The following is an observation I jotted down in my Evernote after witnessing an intriguing family at the grocery store. This entry is direct from my personal journal.

There was this faceless redheaded woman at the store tonight with her two sons. The family drew the attention of everyone who saw them.

The mother was bone-thin. I never saw her face. It was obscured by her long, strangely red hair. It wasn’t a bright red, it was the pale red of a strawberry colored horse tail. She wore gloves on her hands that were the color of hospital bandages, which is what I thought they were at first. She wore a sweater that was nearly the color of her hair, a floor-length dress, black work shoes — the kind you might find at Walmart — and oddly patterned socks. A satchel hung off her shoulder at her side. Her movements were mysterious and jerky. She shuffled as she walked. When asked to pay for her groceries, she became flustered and spent several minutes searching through her bag.

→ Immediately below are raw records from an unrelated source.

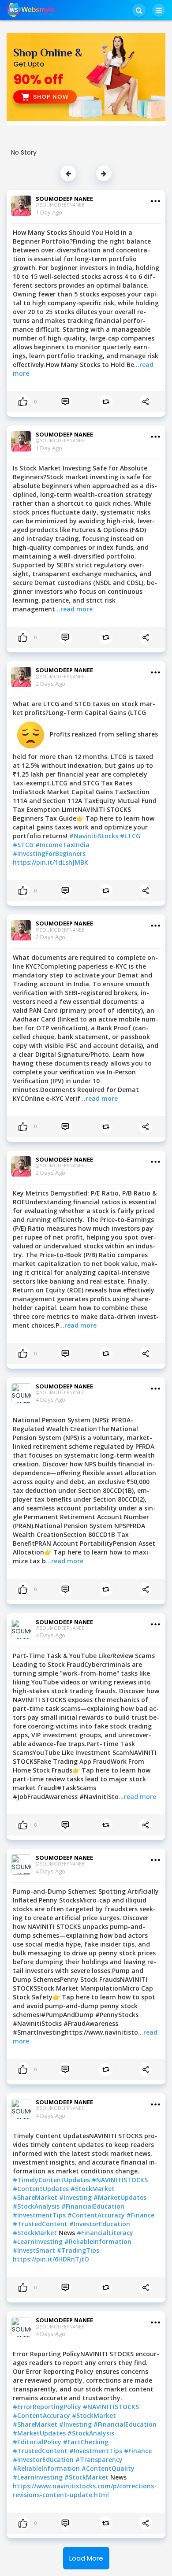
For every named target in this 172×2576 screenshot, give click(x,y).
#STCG (24, 844)
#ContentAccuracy (97, 2215)
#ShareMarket (36, 2197)
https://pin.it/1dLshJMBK (50, 862)
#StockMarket (93, 2188)
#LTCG (130, 836)
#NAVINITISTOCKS (120, 2180)
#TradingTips (78, 2250)
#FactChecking (85, 2442)
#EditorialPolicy (38, 2442)
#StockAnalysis (37, 2206)
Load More (86, 2558)
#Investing (76, 2197)
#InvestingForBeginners (49, 853)
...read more (74, 609)
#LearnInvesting (38, 2241)
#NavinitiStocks (94, 836)
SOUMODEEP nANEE (64, 199)
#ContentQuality (108, 2468)
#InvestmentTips (40, 2215)
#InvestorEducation (99, 2224)
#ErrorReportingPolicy (48, 2406)
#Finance (140, 2215)
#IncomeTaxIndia (62, 844)
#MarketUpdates (119, 2197)
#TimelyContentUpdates (52, 2180)
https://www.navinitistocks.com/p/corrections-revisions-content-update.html (85, 2490)
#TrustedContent (41, 2224)
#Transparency (99, 2459)
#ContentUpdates (42, 2188)
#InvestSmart (35, 2250)
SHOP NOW (51, 97)
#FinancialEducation (92, 2206)
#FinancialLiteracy (105, 2232)
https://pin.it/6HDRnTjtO (51, 2259)
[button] (139, 10)
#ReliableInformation (97, 2241)
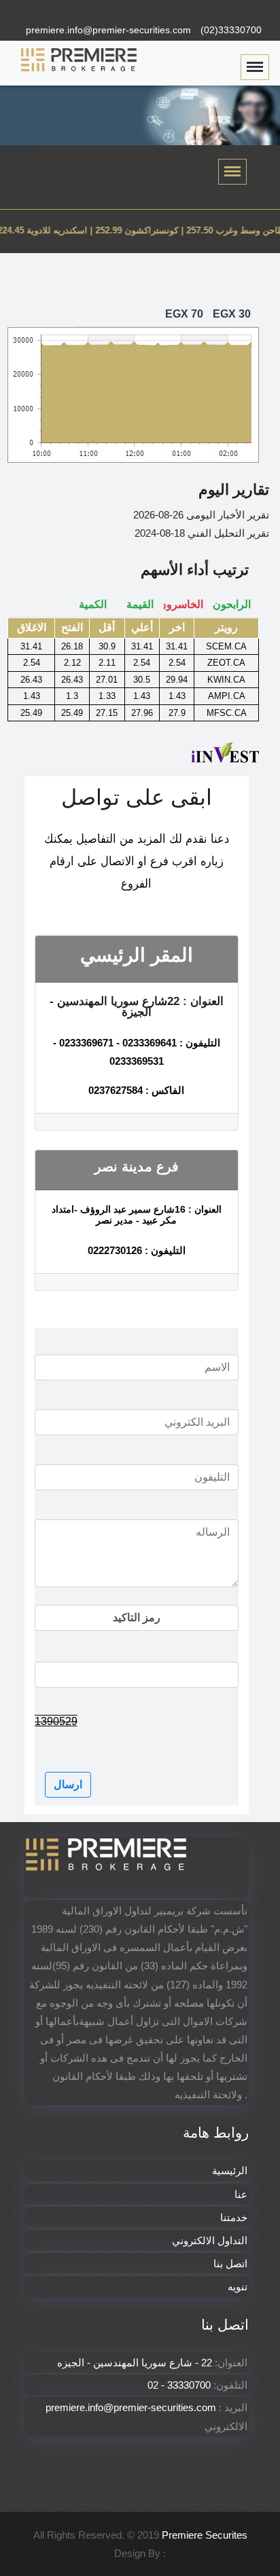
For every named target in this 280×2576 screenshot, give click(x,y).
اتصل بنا (230, 2263)
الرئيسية (229, 2170)
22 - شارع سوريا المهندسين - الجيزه (136, 2362)
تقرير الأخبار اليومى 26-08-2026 (201, 514)
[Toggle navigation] (232, 172)
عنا (240, 2194)
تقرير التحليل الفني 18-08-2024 (202, 533)
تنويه (237, 2286)
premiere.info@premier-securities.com (108, 29)
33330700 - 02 (179, 2385)
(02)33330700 (231, 29)
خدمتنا (233, 2217)
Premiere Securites (204, 2535)
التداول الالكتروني (209, 2240)
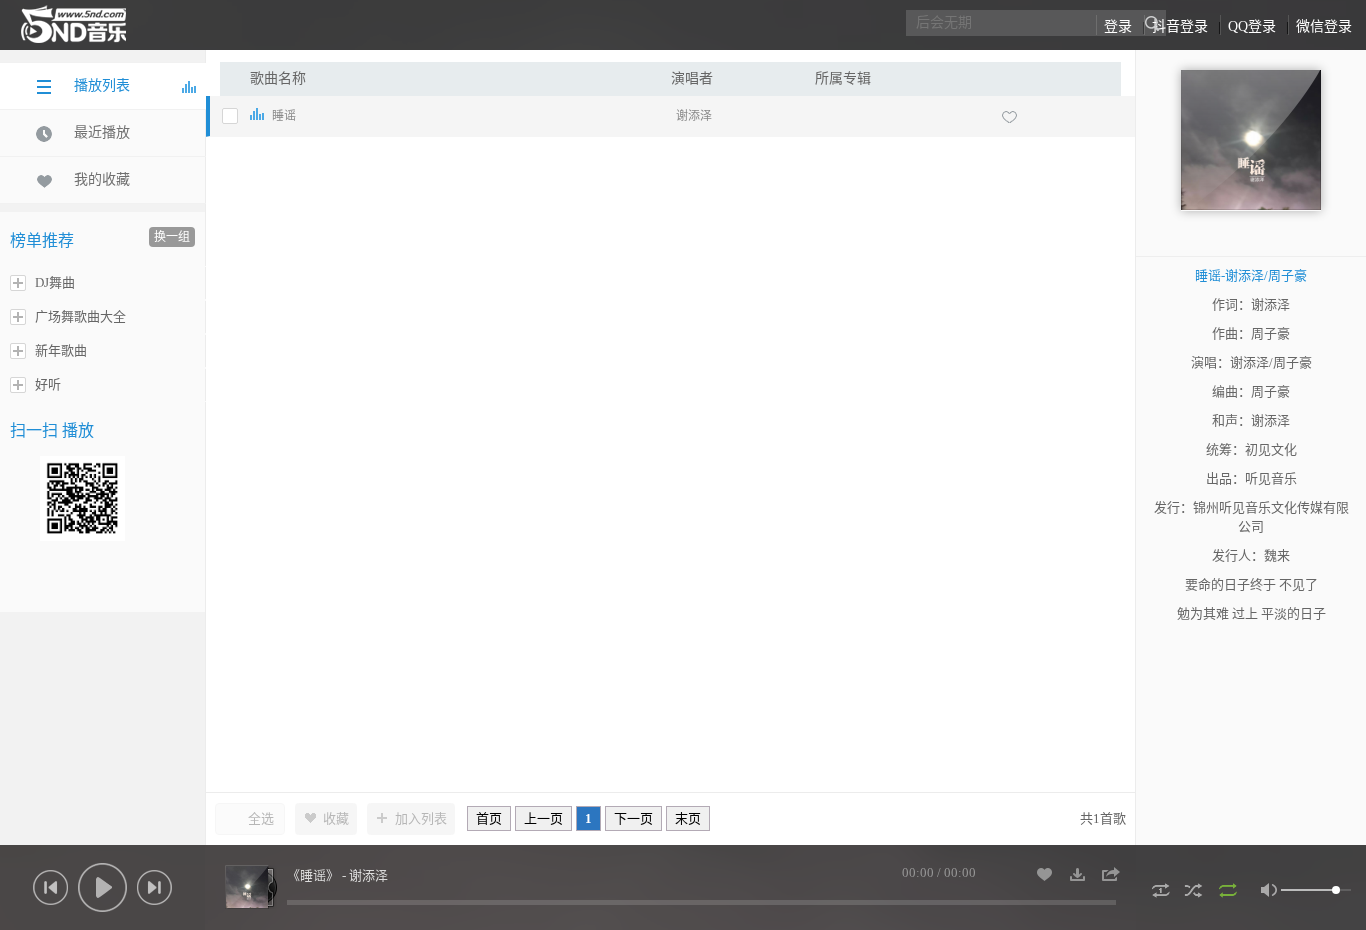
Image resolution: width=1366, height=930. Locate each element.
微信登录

One son, the older of the two, was maybe sixteen. He was tall with severe acne and messy black hair. He wore a plain yellow t-shirt, lumpy black jeans, and dirty, off-brand tennis shoes with velcro straps that were not strapped. He walked in a most peculiar and uncomfortable way, a sort of half-lumbering, half-bouncing step. He tripped a couple of times as he walked, and when he did, he raised up his hands in a defensive, feminine way with his palms held out, fingers spread. His mouth moved when no one was speaking to him, and his expression fluctuated between smug and confused.

The younger boy, who was maybe 10 years old, had red hair like his mother, but it looked more natural. He wore a clean collared shirt, white with blue stripes. He looked relatively normal compared to his family. He stood up straight, was still and observant, but uneasy. He was a different creature than his brother and mother. He seemed distant from them, always standing a few feet away, watching the expressions on other people’s faces. It was as if he was aware of their strangeness, like everyone knew there was something wrong with his family. His embarrassment was obvious.